As a result of the obligations under the Wft and Wwft, a tendency has become visible that banks are trying to exclude more and more customers with large amounts of cash flows. In addition, they often try to end existing customer relationships with these types of customers and even, in the experience, sometimes look for nails at low tide to get rid of those kinds of customers. Customers with a lot of cash flows therefore clearly no longer fall under the risk appetite of the Bank. Sometimes banks even terminate the relationship with the customer for this reason. Is that possible?
Wft and Wwft
Financial institutions, such as banks, are required by financial laws and regulations, including the Financial Supervision Act (Wft) and the Money Laundering and Terrorist Financing Act (Wwft) to investigate the origin of funds. of its customers. Such an investigation can be complicated if the customer in question receives a lot of cash payments himself and wants to deposit them into the account. The origin of cash is more difficult to trace than cashless transfers.
Companies that are often confronted with cash-paying customers often find themselves confronted with a barrage of questions and, ultimately, not infrequently with a termination of the customer relationship. Such termination of a banking relationship can have disastrous consequences for some companies. Often they cannot open a bank account at other banks. As a result of the termination of the banking relationship, in extreme cases such a company may become deprived of access to the banking payment system. This makes it impossible to continue operating the company.
Termination of bank relationship
Banks therefore increasingly seem to be terminating bank relationships on the grounds that they cannot properly meet their obligations under financial laws and regulations, whereby cash flows are often a thorn in the side of banks. However, it can pay to have a judge check whether a bank’s termination of a banking relationship is acceptable. The termination of a banking relationship by a bank is not always justified. This applies all the more if the result of a termination would be that a company would be left without a bank account.
General banking conditions
Article 35 of the general banking terms and conditions that banks apply states that, in principle, banks can terminate a banking relationship. In exercising that power, however, a bank must comply with the duty of care included in Article 2, paragraph 1 of the General Terms and Conditions and the requirements of reasonableness and fairness as referred to in Article 6:284 of the Dutch Civil Code. It is possible that the termination of a banking relationship by a Bank has not met these conditions. The termination is then unlawful and can then be stopped or reversed by a judge.
An example is discussed below in which a bank that terminated the banking relationship was called back by the court and was not allowed to further implement the termination of the banking relationship. What was going on here?

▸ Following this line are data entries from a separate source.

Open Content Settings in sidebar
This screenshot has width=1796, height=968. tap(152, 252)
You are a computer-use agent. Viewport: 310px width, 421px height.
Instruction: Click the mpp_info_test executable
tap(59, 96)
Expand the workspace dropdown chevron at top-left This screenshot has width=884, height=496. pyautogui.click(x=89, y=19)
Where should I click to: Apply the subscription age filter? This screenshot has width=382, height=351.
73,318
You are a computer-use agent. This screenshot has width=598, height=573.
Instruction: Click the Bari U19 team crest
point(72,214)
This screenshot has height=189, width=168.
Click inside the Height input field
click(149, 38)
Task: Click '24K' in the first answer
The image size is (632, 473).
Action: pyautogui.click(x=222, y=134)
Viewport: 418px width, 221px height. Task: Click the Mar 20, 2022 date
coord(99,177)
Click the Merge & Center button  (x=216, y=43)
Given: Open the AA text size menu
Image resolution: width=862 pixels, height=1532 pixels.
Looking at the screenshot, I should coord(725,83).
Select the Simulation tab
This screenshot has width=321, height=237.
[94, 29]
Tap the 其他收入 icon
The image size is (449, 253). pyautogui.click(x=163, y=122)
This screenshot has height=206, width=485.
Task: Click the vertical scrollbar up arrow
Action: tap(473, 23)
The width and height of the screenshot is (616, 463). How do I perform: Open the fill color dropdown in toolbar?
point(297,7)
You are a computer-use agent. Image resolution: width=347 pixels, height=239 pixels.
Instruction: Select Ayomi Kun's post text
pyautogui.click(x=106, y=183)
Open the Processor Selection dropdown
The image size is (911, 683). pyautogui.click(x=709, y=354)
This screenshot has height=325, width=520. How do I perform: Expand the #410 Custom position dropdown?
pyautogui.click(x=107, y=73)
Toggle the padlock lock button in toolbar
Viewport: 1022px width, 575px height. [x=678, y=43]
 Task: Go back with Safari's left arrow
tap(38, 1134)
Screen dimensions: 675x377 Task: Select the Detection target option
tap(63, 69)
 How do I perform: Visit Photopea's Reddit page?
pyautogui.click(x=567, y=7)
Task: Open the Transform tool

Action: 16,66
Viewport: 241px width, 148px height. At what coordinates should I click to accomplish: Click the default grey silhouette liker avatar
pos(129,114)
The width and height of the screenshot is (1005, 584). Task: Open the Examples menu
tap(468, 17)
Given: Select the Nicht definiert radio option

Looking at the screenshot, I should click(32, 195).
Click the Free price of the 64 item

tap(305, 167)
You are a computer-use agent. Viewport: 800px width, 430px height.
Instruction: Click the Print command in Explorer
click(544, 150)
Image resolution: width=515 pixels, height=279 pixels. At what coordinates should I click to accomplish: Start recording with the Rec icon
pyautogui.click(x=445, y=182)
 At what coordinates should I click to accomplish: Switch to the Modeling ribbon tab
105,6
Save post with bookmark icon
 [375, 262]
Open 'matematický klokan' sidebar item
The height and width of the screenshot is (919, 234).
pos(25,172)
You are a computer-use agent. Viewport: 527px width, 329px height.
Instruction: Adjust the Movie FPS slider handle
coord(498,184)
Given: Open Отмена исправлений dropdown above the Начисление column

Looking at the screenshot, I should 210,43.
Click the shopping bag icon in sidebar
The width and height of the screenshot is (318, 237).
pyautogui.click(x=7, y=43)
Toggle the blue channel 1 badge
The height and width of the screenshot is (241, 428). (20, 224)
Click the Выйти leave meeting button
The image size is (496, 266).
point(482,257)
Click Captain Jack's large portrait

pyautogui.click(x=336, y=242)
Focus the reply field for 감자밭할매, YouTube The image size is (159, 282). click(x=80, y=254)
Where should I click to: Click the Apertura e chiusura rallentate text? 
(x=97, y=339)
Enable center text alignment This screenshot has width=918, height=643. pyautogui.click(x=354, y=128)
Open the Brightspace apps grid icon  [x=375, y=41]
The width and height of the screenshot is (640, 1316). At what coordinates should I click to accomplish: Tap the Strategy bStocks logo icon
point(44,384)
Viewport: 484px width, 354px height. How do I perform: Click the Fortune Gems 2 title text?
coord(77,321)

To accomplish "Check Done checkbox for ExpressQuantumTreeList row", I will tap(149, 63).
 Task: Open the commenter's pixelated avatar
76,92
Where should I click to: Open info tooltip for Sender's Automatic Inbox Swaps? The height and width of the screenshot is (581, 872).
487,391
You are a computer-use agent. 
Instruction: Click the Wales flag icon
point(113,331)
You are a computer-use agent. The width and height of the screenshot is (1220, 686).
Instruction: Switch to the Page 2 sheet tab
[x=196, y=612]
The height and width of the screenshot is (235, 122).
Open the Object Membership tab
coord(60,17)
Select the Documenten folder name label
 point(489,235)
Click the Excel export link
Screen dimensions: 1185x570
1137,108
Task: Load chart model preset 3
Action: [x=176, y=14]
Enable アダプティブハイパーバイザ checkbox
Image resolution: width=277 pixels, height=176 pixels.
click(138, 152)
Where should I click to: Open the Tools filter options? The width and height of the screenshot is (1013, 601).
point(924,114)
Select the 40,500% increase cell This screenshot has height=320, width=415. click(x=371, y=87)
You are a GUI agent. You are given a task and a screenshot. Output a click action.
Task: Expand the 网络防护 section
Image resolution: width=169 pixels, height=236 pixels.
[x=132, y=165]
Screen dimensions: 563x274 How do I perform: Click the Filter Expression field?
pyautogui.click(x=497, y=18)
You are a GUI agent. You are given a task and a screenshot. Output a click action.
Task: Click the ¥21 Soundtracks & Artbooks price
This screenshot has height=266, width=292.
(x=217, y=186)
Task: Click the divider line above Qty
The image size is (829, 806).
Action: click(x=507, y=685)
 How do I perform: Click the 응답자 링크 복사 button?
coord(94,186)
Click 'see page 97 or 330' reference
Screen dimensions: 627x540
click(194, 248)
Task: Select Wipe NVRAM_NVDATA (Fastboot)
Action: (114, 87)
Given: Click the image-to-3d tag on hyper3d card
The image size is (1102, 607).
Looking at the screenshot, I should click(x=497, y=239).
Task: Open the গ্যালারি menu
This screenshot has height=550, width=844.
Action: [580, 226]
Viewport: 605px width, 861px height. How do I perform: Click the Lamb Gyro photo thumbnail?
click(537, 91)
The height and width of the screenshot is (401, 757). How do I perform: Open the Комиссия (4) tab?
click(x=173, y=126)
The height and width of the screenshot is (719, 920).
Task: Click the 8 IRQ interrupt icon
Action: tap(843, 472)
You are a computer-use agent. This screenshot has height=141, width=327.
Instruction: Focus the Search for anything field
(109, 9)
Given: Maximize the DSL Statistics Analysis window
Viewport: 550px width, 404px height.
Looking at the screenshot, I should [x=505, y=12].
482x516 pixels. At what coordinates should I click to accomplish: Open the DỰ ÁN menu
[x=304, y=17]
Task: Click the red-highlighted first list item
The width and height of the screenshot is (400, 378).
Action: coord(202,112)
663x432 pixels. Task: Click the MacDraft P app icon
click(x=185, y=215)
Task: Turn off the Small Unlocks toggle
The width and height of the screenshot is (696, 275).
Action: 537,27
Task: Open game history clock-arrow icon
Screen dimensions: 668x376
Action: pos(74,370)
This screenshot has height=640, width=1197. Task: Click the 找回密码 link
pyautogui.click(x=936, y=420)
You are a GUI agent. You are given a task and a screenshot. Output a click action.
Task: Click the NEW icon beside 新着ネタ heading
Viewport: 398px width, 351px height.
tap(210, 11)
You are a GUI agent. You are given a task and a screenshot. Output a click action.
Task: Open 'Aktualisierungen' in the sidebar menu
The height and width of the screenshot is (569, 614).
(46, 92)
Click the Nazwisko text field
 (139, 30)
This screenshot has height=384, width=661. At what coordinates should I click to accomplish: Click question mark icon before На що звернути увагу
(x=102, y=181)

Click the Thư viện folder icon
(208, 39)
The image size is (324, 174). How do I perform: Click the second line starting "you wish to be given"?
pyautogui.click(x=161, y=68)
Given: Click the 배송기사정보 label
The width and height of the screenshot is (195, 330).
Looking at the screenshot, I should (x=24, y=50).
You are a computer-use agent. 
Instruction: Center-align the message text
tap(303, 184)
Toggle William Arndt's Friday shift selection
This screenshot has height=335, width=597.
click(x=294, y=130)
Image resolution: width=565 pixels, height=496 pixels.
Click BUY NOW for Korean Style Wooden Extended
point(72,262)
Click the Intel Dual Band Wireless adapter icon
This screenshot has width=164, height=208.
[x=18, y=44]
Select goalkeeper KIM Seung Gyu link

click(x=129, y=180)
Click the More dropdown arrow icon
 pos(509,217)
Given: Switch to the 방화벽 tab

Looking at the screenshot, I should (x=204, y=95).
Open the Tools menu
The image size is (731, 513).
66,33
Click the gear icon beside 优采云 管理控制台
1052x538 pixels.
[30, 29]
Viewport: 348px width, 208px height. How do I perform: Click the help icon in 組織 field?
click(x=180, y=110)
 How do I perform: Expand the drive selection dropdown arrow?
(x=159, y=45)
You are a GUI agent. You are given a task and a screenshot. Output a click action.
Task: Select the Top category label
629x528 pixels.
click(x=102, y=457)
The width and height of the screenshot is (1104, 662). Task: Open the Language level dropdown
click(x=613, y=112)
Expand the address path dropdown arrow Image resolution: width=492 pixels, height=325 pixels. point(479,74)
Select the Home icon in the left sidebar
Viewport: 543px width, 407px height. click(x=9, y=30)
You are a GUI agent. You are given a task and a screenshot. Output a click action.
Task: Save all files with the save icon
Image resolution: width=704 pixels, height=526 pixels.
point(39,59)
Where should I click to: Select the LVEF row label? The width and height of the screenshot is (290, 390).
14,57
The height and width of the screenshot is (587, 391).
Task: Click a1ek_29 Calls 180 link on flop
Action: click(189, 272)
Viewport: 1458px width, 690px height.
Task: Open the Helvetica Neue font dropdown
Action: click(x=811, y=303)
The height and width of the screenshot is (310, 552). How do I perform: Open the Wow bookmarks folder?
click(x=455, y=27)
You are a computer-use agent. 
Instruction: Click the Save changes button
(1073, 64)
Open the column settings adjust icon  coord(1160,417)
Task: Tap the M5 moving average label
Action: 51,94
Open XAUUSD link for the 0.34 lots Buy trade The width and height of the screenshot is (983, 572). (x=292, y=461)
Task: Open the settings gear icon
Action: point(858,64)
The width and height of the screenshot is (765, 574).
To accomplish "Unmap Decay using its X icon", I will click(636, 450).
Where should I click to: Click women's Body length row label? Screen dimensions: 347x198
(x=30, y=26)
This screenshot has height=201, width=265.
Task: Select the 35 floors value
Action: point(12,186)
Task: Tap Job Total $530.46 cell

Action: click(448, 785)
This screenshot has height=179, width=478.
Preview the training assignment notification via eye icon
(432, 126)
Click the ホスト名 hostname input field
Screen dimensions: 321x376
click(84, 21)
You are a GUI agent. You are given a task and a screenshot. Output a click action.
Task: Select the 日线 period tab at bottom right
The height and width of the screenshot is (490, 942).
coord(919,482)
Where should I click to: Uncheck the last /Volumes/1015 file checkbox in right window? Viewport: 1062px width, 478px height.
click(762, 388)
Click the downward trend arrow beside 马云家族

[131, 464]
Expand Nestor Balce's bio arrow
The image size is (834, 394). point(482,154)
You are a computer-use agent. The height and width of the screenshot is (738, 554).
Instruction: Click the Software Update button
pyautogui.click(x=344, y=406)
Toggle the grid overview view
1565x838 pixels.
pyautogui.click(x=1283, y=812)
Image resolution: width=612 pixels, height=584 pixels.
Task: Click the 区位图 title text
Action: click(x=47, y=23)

This was a used car dealer who does a lot of business with African dealers who regularly paid cash for the cars. The trader then wanted to deposit that cash and then received many questions from the bank about the origin of the funds. Answering these questions required a lot of red tape and also cost a lot and the entrepreneur got the idea that every question he answered led to new questions. During a discussion at the bank about this, tempers would have run high at some point and a heated discussion would eventually have arisen. According to the bank, the entrepreneur refused to answer certain questions. According to the entrepreneur himself, that was not the case and the bank would send a list of questions.
To the judge
In the end, after that unpleasant meeting, the bank terminated the bank relationship and did not send the e-mail with questions anymore. Because it can indeed be established in the relevant proceedings on the basis of statements from both parties that the bank would send another e-mail with questions, the court found that by terminating the customer relationship and not first asking its questions had acted. In that judgment, the judge took into account that the entrepreneur had been banking with the bank for ten years, had in the past always explained the origin of cash payments and it could also be difficult, partly in view of the branch in which the company operated, to go to another bank. bank to open a business bank account. In short, all circumstances were taken into account.
On this basis, the judge concluded that the bank acted contrary to the requirements of reasonableness and fairness by terminating the customer relationship, which is unacceptable. The court therefore ruled that the bank had to continue the banking relationship for the time being and that it had to continue to provide the company with the payment account facility. In this case, it paid off to go to court.
It is therefore true that, in principle, a bank has a contractual power to terminate the relationship with a customer, but a bank’s right of termination and its contractual freedom are not unlimited. The circumstances of the case may mean that it is unacceptable according to standards of reasonableness and fairness for a bank to use this contractual right of termination. Termination must also be assessed against the background of the banking duty of care, on the basis of which a bank must exercise due care when providing its services, which also includes the importance of payment transactions for account holders. Cash income in itself cannot in any case constitute a reason for terminating a banking relationship. After all, cash is still legal tender. For a legally valid termination of the banking relationship, therefore, there must really be more going on.